Notably, Berkshire has been a net seller of stocks in 2024. Combined with its strong operating earnings through the first half of 2024, which were $22.8 billion, up 26% year over year, its cash and cash equivalents have soared. As of June 30, Berkshire held a record $277 billion in cash and cash equivalents -- a sum that tops the market capitalization of companies like Advanced Micro Devices and Pepsico.
Here's what Buffett is doing with Berkshire's cash
Buffett's cash strategy is likely driven, in part, by the attractive yields -- as high as 5.4% -- currently offered by Treasury bills, short-term securities issued by the U.S. Treasury with maturities of one year or less. In its latest quarterly earnings report, Berkshire Hathaway revealed that it held $237.6 billion in Treasury bills, exceeding the $195.3 billion held by the U.S. Federal Reserve as of July 31 this year.
In the past, Buffett has emphasized that Treasury bills serve as Berkshire's preferred position for the company's cash when it "can't find anything exciting in which to invest," adding that their safety and liquidity as advantages.
Estimating the potential interest income from the Treasury bills, Berkshire could earn nearly $12 billion during the next 12 months, assuming a 5% yield, with little to no risk.
Given the U.S. government's fiscal track record, the primary risk to Treasury bills is losing money to inflation. Buffett once wrote in an annual shareholder letter, "Over the long term, however, [Treasury bills] are riskier investments -- far riskier investments -- than widely diversified stock portfolios that are bought over time." Still, given that the current inflation rate in the U.S. during the past 12 months is 2.97%, the short-term risk to Treasury bills appears minimal.
What else could Buffett do with Berkshire's cash?

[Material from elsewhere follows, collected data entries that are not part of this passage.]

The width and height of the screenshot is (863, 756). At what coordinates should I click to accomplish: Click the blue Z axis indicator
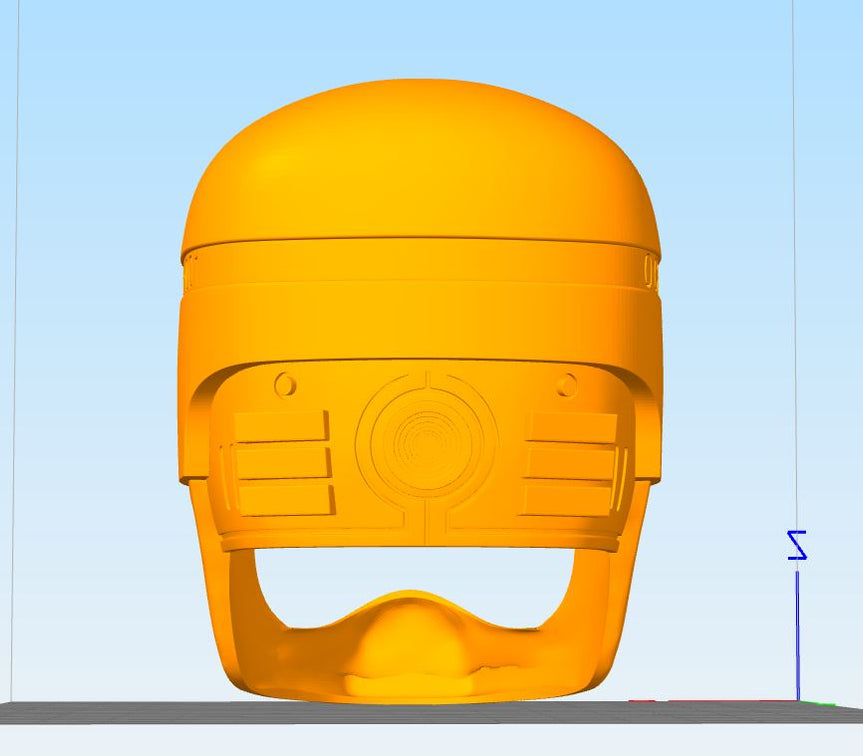coord(798,630)
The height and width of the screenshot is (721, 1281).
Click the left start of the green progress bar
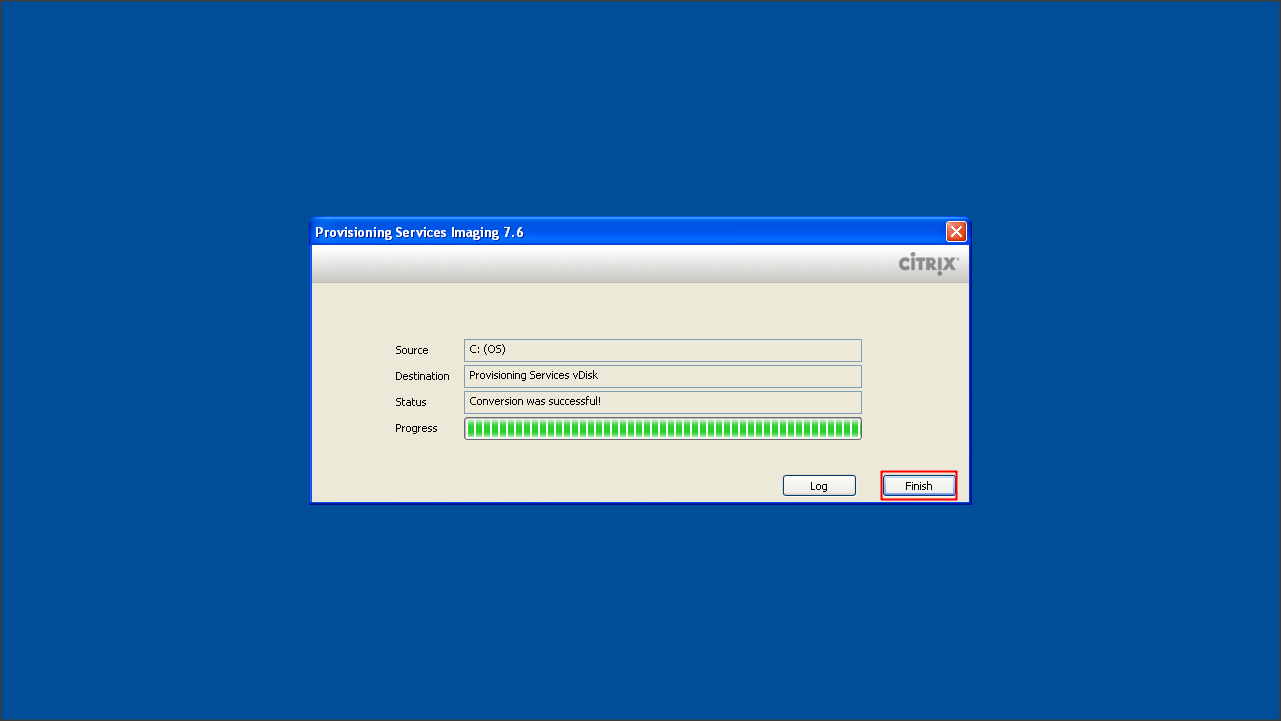(x=472, y=429)
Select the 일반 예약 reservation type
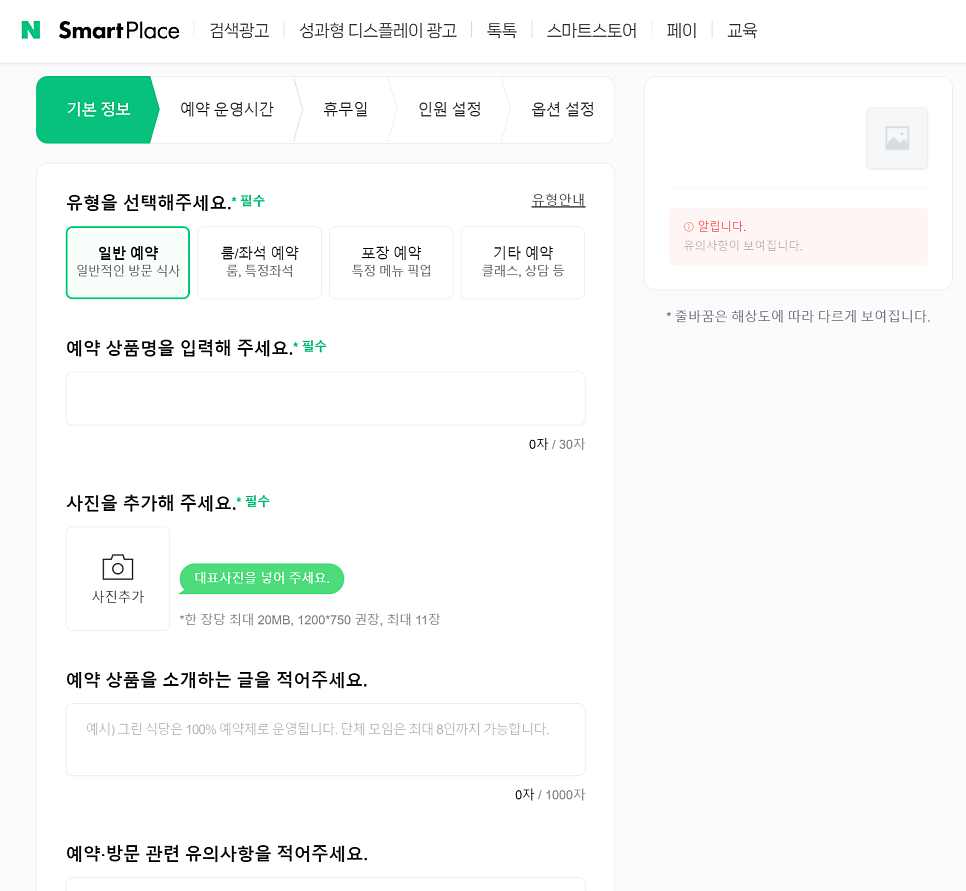This screenshot has height=891, width=966. 128,262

Since Buffett views Treasury bills as a long-term risk, it's unlikely that he will continue to hold $237.6 billion of it in perpetuity. Berkshire has a long history of acquisitions, the most recent being the final 20% of Pilot Flying J, a chain of truck stops, at a price tag of $13.6 billion over several years. Before that, Berkshire acquired the aforementioned insurer Alleghany Corporation for roughly $11.6 billion in 2022.
Alternatively, Buffett could return its capital to Berkshire's shareholders through dividends and share repurchases. Despite his affection for dividend-paying stocks in Berkshire's stock portfolio, he has never issued one to Berkshire shareholders, leaving this option unlikely. Buffett does favor share buybacks at accretive prices and has repurchased nearly 12% of Berkshire's shares outstanding during the past five years. By repurchasing shares, existing shareholders see an increase in their Berkshire ownership stake without buying additional shares.
No matter what Buffett or his investment managers decide to do with Berkshire's cash pile in the long term, the company will always hold a minimum of $30 billion in cash and cash equivalents. That's because, beyond its responsibility as an insurer, Buffett has pledged "extreme fiscal conservatism" to its shareholders.
Buffett wrote in his most recent annual shareholder letter, "In most years -- indeed in most decades -- our caution will likely prove to be unneeded behavior -- akin to an insurance policy on a fortress-like building thought to be fireproof. But Berkshire does not want to inflict permanent financial damage."
Is Berkshire Hathaway stock a buy?
Berkshire Hathaway stock is up about 21% in 2024 and has generated an unparalleled compound annual gain of 19.8% from 1965 when Buffett took the helm. Some may argue that Buffett is overly cautious with Berkshire's cash reserves. However, this approach strategically positions the company to take advantage of a market downturn, making Berkshire an ideal choice for investors seeking a hedge against such risks.